Wednesday, February 23, 2011

Why Unions Are Necessary for Democracy

Paul Krugman in the 2.20.11 NYT in an op-ed opposing Wisconsin Governor Walker's attempts to deprive public employee unions of collective bargaining rights:

In principle, every American citizen has an equal say in our political process. In practice, of course, some of us are more equal than others. Billionaires can field armies of lobbyists; they can finance think tanks that put the desired spin on policy issues; they can funnel cash to politicians with sympathetic views (as the Koch brothers did in the case of Mr. Walker). On paper, we’re a one-person-one-vote nation; in reality, we’re more than a bit of an oligarchy, in which a handful of wealthy people dominate.

Given this reality, it’s important to have institutions that can act as counterweights to the power of big money. And unions are among the most important of these institutions.

You don’t have to love unions, you don’t have to believe that their policy positions are always right, to recognize that they’re among the few influential players in our political system representing the interests of middle- and working-class Americans, as opposed to the wealthy. Indeed, if America has become more oligarchic and less democratic over the last 30 years — which it has — that’s to an important extent due to the decline of private-sector unions.

And now Mr. Walker and his backers are trying to get rid of public-sector unions, too.

There’s a bitter irony here. The fiscal crisis in Wisconsin, as in other states, was largely caused by the increasing power of America’s oligarchy.

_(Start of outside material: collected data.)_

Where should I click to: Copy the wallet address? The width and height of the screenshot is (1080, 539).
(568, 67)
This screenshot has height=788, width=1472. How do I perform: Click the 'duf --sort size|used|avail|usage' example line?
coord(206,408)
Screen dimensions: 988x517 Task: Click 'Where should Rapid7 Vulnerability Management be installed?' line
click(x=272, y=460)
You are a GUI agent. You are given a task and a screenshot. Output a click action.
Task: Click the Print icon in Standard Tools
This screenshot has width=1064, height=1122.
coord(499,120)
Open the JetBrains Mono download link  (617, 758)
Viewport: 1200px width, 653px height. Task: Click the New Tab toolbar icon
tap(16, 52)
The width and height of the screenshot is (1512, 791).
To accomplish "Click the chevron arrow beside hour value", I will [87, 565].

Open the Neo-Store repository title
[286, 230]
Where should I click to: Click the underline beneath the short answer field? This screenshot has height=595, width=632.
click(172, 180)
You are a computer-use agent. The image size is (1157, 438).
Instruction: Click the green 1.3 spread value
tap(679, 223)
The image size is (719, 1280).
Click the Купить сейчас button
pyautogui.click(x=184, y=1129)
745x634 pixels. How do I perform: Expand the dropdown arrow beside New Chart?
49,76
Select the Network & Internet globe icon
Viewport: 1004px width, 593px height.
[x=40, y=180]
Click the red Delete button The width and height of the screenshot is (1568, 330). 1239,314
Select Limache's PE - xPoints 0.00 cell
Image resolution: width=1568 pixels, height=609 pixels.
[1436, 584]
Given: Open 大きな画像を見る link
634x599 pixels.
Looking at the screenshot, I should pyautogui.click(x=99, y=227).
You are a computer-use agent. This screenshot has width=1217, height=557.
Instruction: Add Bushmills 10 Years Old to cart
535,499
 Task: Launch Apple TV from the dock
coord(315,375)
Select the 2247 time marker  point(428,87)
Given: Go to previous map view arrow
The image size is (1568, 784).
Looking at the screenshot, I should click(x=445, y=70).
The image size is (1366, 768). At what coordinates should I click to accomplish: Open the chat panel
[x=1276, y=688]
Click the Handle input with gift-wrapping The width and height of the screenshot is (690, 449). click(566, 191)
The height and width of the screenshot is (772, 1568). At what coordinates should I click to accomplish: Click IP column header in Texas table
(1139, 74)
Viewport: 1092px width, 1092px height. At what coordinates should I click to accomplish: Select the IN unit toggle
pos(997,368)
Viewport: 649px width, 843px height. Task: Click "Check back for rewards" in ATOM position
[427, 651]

After all, it was superwealthy players, not the general public, who pushed for financial deregulation and thereby set the stage for the economic crisis of 2008-9, a crisis whose aftermath is the main reason for the current budget crunch. And now the political right is trying to exploit that very crisis, using it to remove one of the few remaining checks on oligarchic influence.

1 comment:

  1. You can't compare public and private unions. You may as well try to compare a car and a bicycle as the same because they are both forms of transportation.

    Public employee unions have a disproportionate amount of power relative to private unions. Unions like the retail clerks have to negotiate with (against) a parent company that has a bottom line to meet. If they give away too much in the negotiations, they lose their ability to make a profit and they have to shut down their stores. It is a true negotiation because management can push just as hard as the union. Management has a limit to what they can do for their employees.

    Case in point: the retail clerks strike in 2003. The union went on strike over contributions to medical plans and the stores held out for months. They couldn't afford to do what the union wanted.

    Now, public unions have a lot more power because "management" (politicians) is/are in bed with the unions. They don't push back the same way management does in a private union negotiation. Politicians in general, and Democratic politicians in particular, are more than happy to give public employee unions expensive pension and benefit packages because these same unions line their pockets with political donations. The largest contributors to Democratic candidates are the teachers' unions.

    So there is an inherent conflict of interest in the public union negotiations. Who is the management or state legislators supposed to be looking out for or representing? The taxpayers or the public employees? Both? It is stupid to think that anyone would look at this arrangement and think it was a good idea. Jimmy Carter signed a bill that prohibited federal employees from negotiating collectively on wages and benefits. 21 states restrict public employee unions in wage and benefit negotiations. How is OK for the federal government (Democratic president and congress) to pass a law that denies federal employees the right to collectively negotiate but it is somehow wrong for the governor of Wisconsin to suggest the same thing for his state employees? The answer to that is long but put simply, liberals have no core belief system. They look for causes to jump on to win political points.

    It is silly to suggest that the political right is trying to exploit this "crisis" (remember, it wasn't our side that said "never waste a good crisis"). Sometimes the adults have to be in charge. That is what the Wisconsin governor is doing: being the adult in charge. The kids have given away the store and now the states are broke. California is a good case in point. Now it is time to reign in the abuse. For decades the state legislatures have given away ridiculous retirement and benefit packages in exchange for political donations and they didn't have to worry because the day of reckoning wouldn't come until long after they were gone. Well judgment day is here and it is time to pay up. We're broke. Public employee unions were a bad idea and need to be shut down.

    I just took a new job at San Diego State and if you saw my benefit package that was put together through the collective bargaining process, you would scream. If the people of California knew what I was getting, and what my contribution was, the taxpayers would be demonstrating at the capitol just like the unions. The first thing I said to the HR person at the college was, "Now I know why the state is broke."

    Private unions: good. Public unions: ridiculously stupid.